About this exercise
In your copy of the data, keep every word exact and include no pictures.

Material for the task
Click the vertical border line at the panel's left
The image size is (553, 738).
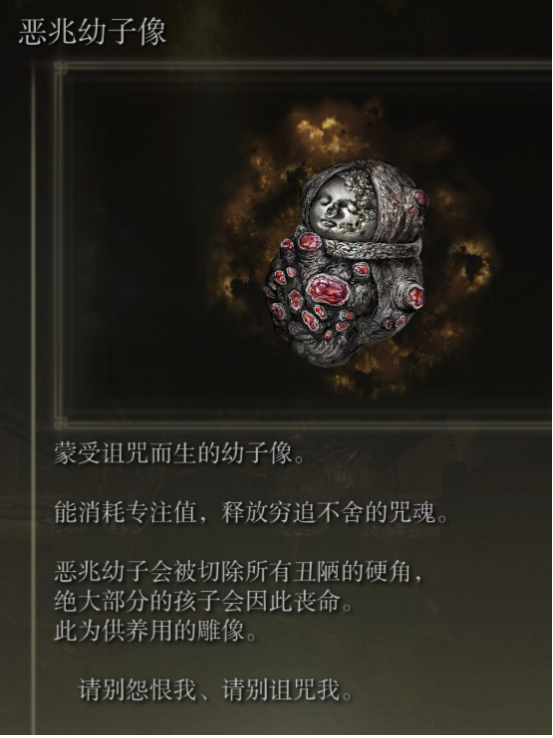(33, 395)
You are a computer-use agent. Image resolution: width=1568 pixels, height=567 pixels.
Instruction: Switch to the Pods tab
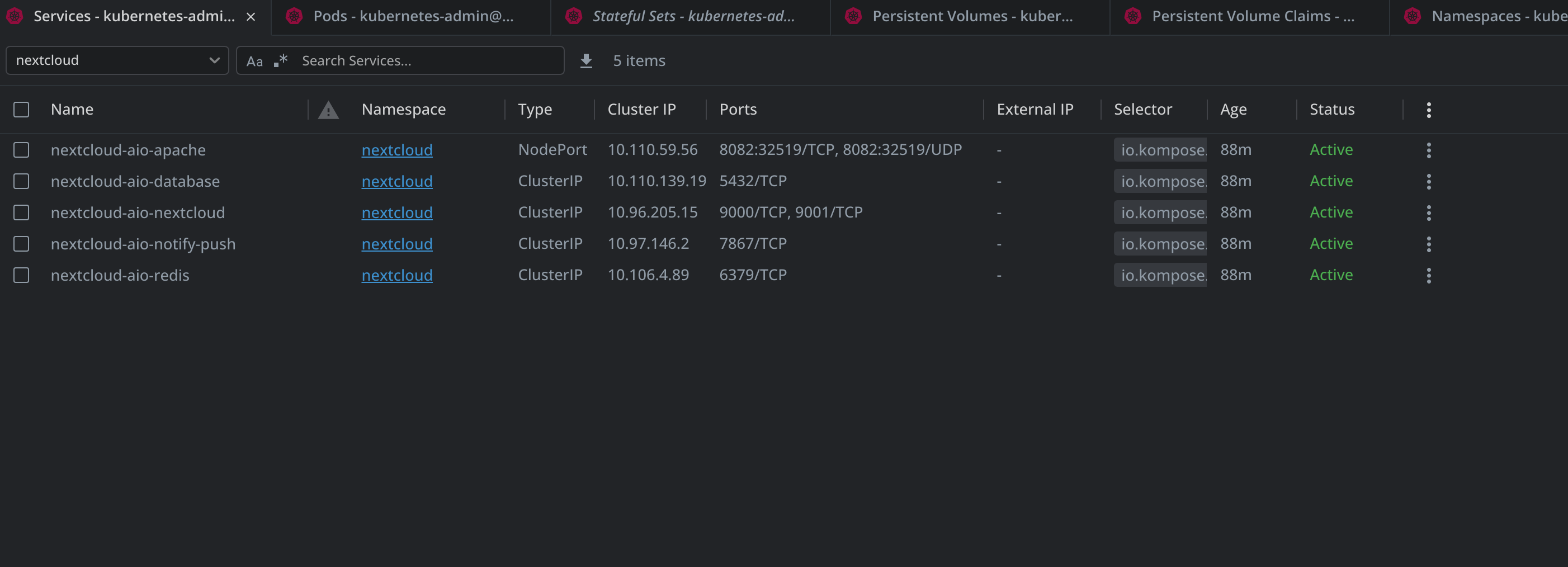click(x=413, y=16)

Output
Click the vertical border line at the panel's left
The image size is (553, 738).
(33, 395)
You are a computer-use agent. Image resolution: width=1568 pixels, height=567 pixels.
Instruction: Switch to the Pods tab
click(x=413, y=16)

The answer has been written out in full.